*Task directions:* Turn all of the rows below into a Markdown table with the columns "No." and "Line." Give each non-blank line its own numbered entry, and leave out the blank lines.

Rows in a dataset
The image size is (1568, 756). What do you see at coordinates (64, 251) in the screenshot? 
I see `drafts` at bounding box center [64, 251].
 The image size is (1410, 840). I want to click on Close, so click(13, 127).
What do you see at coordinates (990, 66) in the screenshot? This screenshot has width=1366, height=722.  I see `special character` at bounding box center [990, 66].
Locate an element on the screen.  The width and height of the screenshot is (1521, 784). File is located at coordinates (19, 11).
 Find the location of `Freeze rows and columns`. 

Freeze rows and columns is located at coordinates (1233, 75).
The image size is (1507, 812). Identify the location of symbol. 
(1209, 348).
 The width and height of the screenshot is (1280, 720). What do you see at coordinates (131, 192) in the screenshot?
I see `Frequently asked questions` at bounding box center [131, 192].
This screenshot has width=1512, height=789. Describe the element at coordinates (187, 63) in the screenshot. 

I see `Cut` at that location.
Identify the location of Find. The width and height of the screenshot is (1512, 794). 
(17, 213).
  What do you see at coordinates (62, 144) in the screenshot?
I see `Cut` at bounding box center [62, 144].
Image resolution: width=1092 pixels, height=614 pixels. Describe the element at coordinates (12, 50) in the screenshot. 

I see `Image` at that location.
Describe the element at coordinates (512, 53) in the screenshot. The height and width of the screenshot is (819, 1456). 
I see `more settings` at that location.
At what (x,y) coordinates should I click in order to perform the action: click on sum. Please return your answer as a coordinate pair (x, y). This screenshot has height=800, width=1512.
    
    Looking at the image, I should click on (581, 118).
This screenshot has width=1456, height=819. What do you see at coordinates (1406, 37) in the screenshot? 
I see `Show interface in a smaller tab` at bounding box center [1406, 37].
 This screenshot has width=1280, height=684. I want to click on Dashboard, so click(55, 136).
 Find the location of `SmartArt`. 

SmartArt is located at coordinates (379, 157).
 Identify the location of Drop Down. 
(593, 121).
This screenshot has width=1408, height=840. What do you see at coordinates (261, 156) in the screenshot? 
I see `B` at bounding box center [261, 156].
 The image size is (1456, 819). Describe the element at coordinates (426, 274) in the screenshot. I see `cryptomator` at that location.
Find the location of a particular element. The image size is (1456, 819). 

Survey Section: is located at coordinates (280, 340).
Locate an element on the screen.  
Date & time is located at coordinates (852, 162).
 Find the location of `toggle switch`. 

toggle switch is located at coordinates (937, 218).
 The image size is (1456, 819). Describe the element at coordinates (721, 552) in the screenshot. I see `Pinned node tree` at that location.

*Exercise result:*
| No. | Line |
|---|---|
| 1 | The image size is (1568, 756). What do you see at coordinates (64, 251) in the screenshot?  |
| 2 | I see `drafts` at bounding box center [64, 251]. |
| 3 |  The image size is (1410, 840). I want to click on Close, so click(13, 127). |
| 4 | What do you see at coordinates (990, 66) in the screenshot? This screenshot has width=1366, height=722.  I see `special character` at bounding box center [990, 66]. |
| 5 | Locate an element on the screen.  The width and height of the screenshot is (1521, 784). File is located at coordinates (19, 11). |
| 6 |  Find the location of `Freeze rows and columns`.  |
| 7 | Freeze rows and columns is located at coordinates (1233, 75). |
| 8 | The image size is (1507, 812). Identify the location of symbol.  |
| 9 | (1209, 348). |
| 10 |  The width and height of the screenshot is (1280, 720). What do you see at coordinates (131, 192) in the screenshot? |
| 11 | I see `Frequently asked questions` at bounding box center [131, 192]. |
| 12 | This screenshot has width=1512, height=789. Describe the element at coordinates (187, 63) in the screenshot.  |
| 13 | I see `Cut` at that location. |
| 14 | Identify the location of Find. The width and height of the screenshot is (1512, 794).  |
| 15 | (17, 213). |
| 16 |   What do you see at coordinates (62, 144) in the screenshot? |
| 17 | I see `Cut` at bounding box center [62, 144]. |
| 18 | Image resolution: width=1092 pixels, height=614 pixels. Describe the element at coordinates (12, 50) in the screenshot.  |
| 19 | I see `Image` at that location. |
| 20 | Describe the element at coordinates (512, 53) in the screenshot. The height and width of the screenshot is (819, 1456).  |
| 21 | I see `more settings` at that location. |
| 22 | At what (x,y) coordinates should I click in order to perform the action: click on sum. Please return your answer as a coordinate pair (x, y). This screenshot has height=800, width=1512. |
| 23 |     Looking at the image, I should click on (581, 118). |
| 24 | This screenshot has width=1456, height=819. What do you see at coordinates (1406, 37) in the screenshot?  |
| 25 | I see `Show interface in a smaller tab` at bounding box center [1406, 37]. |
| 26 |  This screenshot has width=1280, height=684. I want to click on Dashboard, so click(55, 136). |
| 27 |  Find the location of `SmartArt`.  |
| 28 | SmartArt is located at coordinates (379, 157). |
| 29 |  Identify the location of Drop Down.  |
| 30 | (593, 121). |
| 31 | This screenshot has width=1408, height=840. What do you see at coordinates (261, 156) in the screenshot?  |
| 32 | I see `B` at bounding box center [261, 156]. |
| 33 |  The image size is (1456, 819). Describe the element at coordinates (426, 274) in the screenshot. I see `cryptomator` at that location. |
| 34 | Find the location of a particular element. The image size is (1456, 819).  |
| 35 | Survey Section: is located at coordinates (280, 340). |
| 36 | Locate an element on the screen.   |
| 37 | Date & time is located at coordinates (852, 162). |
| 38 |  Find the location of `toggle switch`.  |
| 39 | toggle switch is located at coordinates (937, 218). |
| 40 |  The image size is (1456, 819). Describe the element at coordinates (721, 552) in the screenshot. I see `Pinned node tree` at that location. |